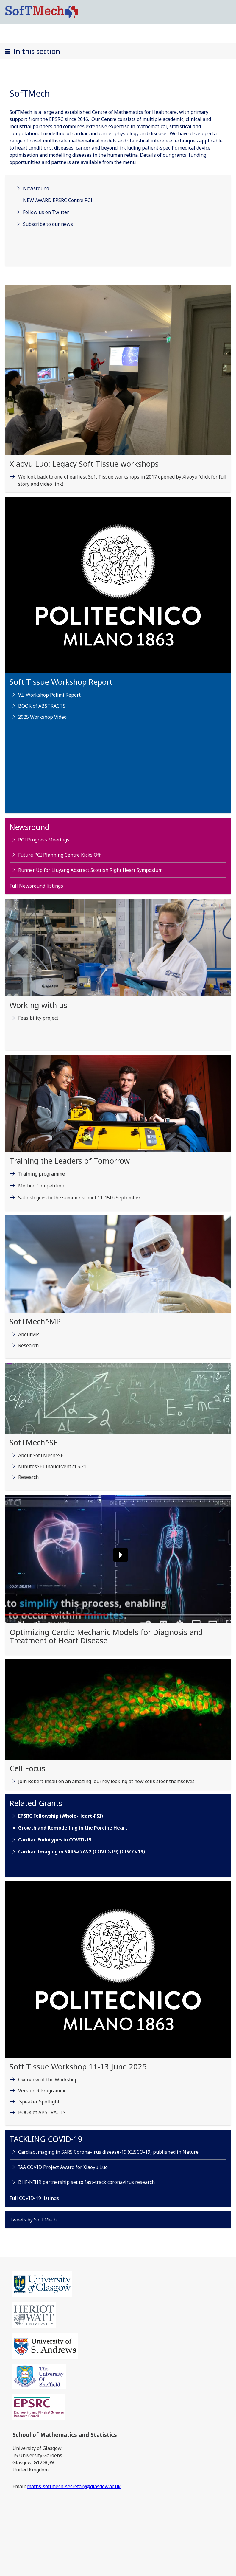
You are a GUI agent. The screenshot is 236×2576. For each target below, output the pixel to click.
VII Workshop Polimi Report (49, 695)
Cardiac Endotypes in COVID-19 (54, 1839)
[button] (118, 51)
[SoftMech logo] (42, 11)
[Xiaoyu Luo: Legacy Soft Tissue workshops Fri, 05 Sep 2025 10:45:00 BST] (118, 391)
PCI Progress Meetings (43, 839)
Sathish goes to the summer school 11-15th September (79, 1197)
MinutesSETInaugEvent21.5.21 (52, 1466)
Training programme (41, 1173)
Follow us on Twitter (46, 212)
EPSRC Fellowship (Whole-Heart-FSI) (61, 1816)
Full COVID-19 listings (34, 2198)
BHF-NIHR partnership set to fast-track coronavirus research (86, 2182)
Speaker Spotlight (39, 2101)
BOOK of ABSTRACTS (41, 706)
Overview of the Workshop (48, 2079)
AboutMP (28, 1334)
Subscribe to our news (48, 224)
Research (28, 1345)
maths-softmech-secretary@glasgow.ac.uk (74, 2486)
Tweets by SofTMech (33, 2219)
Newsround (36, 188)
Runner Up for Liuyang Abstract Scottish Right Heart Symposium (90, 870)
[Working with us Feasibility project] (118, 977)
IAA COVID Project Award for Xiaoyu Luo (63, 2167)
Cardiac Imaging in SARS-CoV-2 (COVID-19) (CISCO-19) (81, 1851)
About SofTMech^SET (42, 1455)
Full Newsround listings (36, 886)
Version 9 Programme (42, 2090)
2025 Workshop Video (42, 717)
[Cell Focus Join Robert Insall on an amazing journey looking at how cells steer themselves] (118, 1726)
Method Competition (41, 1185)
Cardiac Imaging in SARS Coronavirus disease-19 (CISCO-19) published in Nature (108, 2152)
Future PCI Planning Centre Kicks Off (59, 855)
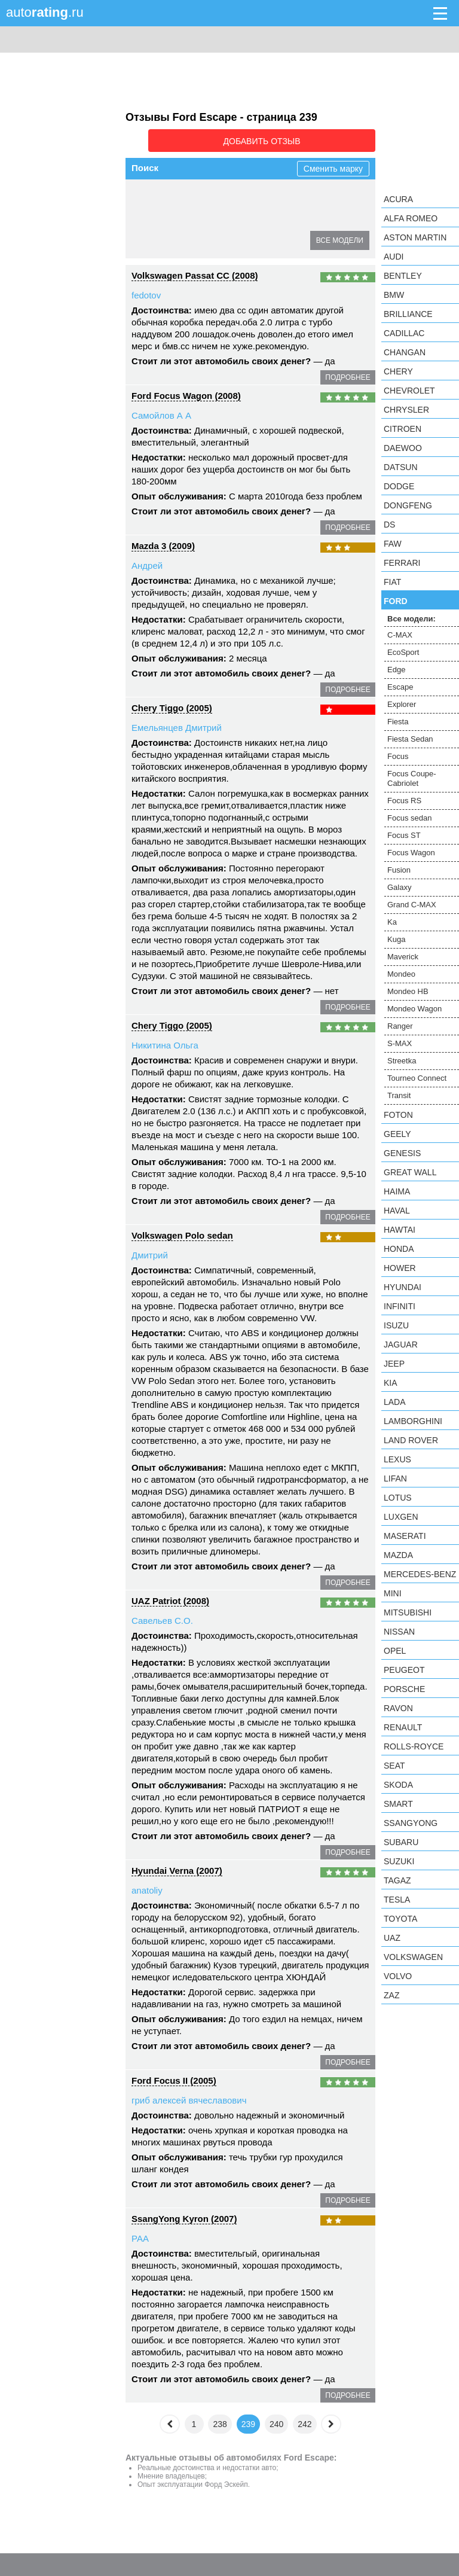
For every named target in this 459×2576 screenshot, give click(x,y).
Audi (393, 256)
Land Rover (411, 1440)
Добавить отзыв (308, 139)
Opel (395, 1651)
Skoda (398, 1785)
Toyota (400, 1918)
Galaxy (399, 887)
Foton (398, 1115)
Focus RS (259, 237)
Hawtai (399, 1229)
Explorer (325, 194)
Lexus (397, 1459)
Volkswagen (413, 1957)
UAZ (392, 1938)
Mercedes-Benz (420, 1574)
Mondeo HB (408, 991)
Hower (400, 1268)
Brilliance (408, 314)
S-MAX (399, 1043)
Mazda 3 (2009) (163, 542)
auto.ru (45, 12)
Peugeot (404, 1670)
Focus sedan (409, 817)
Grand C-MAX (411, 904)
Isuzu (396, 1325)
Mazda (398, 1555)
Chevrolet (409, 390)
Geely (397, 1134)
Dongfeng (408, 505)
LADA (395, 1402)
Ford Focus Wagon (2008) (186, 392)
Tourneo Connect (416, 1078)
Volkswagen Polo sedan (182, 1232)
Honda (399, 1249)
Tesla (397, 1899)
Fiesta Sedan (202, 216)
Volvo (398, 1976)
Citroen (402, 429)
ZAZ (391, 1995)
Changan (405, 352)
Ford (396, 601)
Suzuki (399, 1861)
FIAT (392, 582)
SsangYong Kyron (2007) (184, 2215)
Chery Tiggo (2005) (171, 704)
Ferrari (402, 563)
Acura (398, 199)
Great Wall (410, 1172)
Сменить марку (333, 165)
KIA (390, 1383)
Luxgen (401, 1517)
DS (389, 524)
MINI (393, 1593)
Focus (254, 216)
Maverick (402, 956)
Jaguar (401, 1344)
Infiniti (399, 1306)
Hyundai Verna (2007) (176, 1867)
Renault (403, 1727)
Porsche (404, 1689)
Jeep (394, 1363)
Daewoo (403, 448)
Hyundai (402, 1287)
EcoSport (199, 194)
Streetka (401, 1060)
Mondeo (401, 974)
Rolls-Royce (413, 1746)
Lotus (398, 1497)
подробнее (347, 374)
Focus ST (404, 835)
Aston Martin (415, 237)
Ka (392, 921)
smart (398, 1804)
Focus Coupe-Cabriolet (182, 237)
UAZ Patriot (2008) (170, 1597)
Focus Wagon (411, 852)
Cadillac (404, 333)
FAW (393, 543)
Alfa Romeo (410, 218)
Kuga (396, 939)
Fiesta (150, 216)
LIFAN (395, 1478)
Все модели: (411, 618)
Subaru (401, 1842)
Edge (242, 194)
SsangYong (410, 1823)
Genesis (402, 1153)
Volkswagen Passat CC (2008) (194, 272)
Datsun (401, 467)
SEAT (394, 1765)
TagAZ (397, 1880)
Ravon (398, 1708)
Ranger (400, 1026)
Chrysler (406, 409)
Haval (397, 1210)
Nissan (399, 1631)
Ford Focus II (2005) (173, 2077)
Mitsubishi (408, 1612)
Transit (399, 1095)
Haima (397, 1191)
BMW (394, 295)
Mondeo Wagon (414, 1008)
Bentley (403, 276)
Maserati (405, 1536)
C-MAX (152, 194)
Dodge (399, 486)
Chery (398, 371)
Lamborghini (413, 1421)
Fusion (399, 869)
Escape (281, 194)
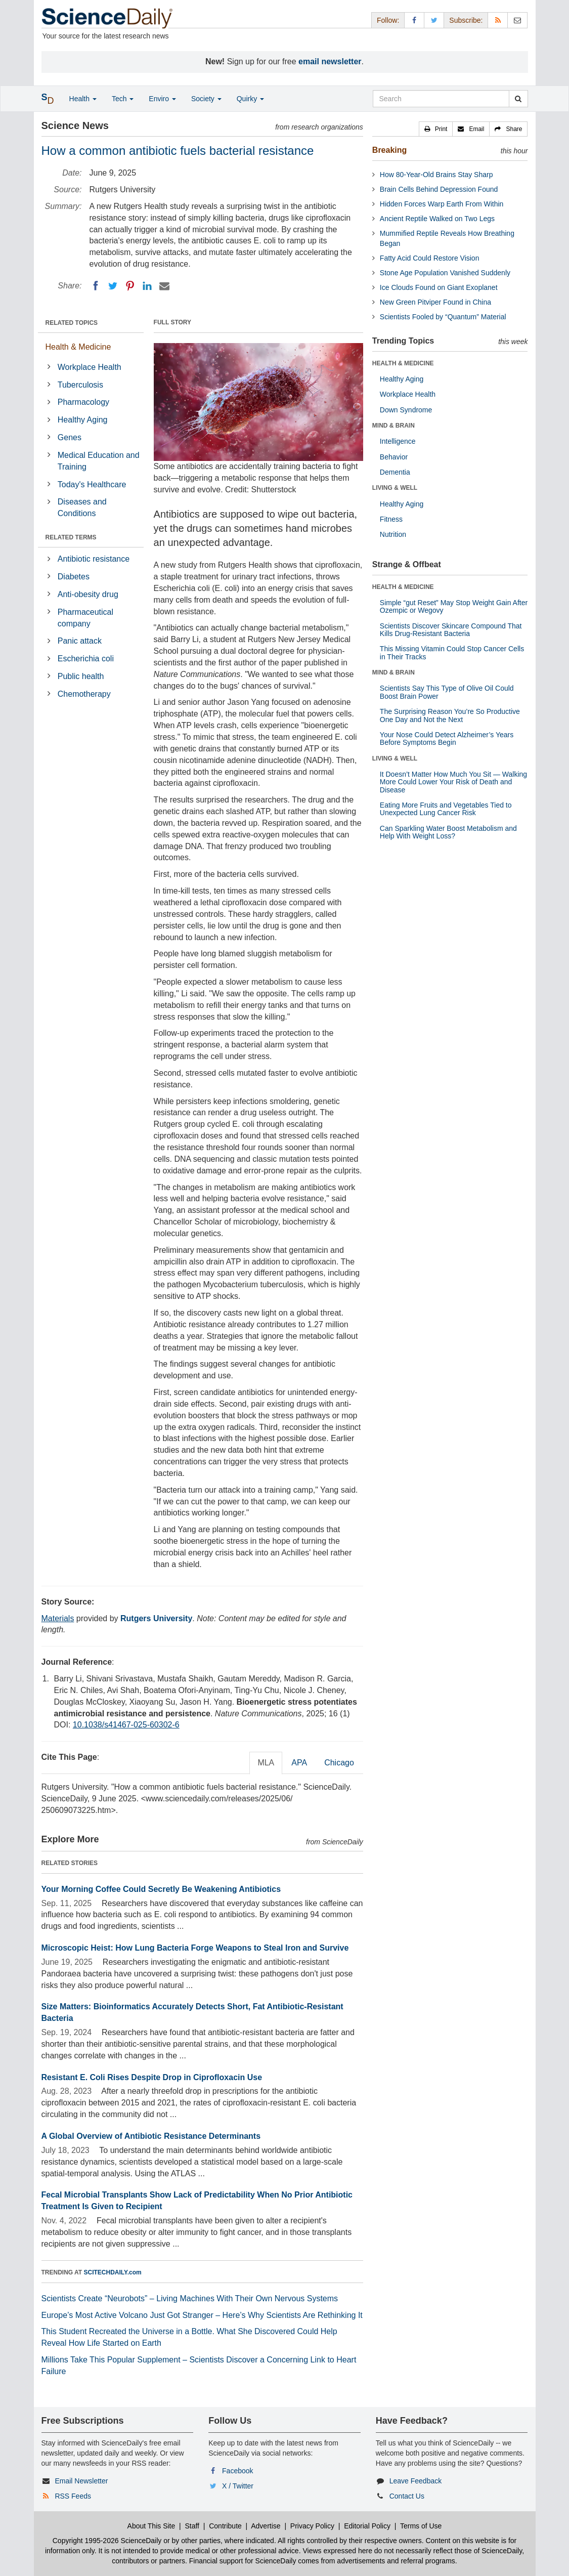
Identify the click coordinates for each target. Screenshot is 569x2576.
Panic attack (80, 641)
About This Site (151, 2526)
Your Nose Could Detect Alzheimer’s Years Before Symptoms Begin (446, 738)
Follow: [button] (388, 20)
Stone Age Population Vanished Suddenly (445, 273)
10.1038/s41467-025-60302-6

=====

Copy each line in the data that holds the word "Cardiac".

Cardiac Endotypes in COVID-19 (54, 1839)
Cardiac Imaging in SARS-CoV-2 (COVID-19) (CISCO-19) (81, 1851)
Cardiac Imaging in SARS Coronavirus disease-19 (CISCO-19) published in Nature (108, 2152)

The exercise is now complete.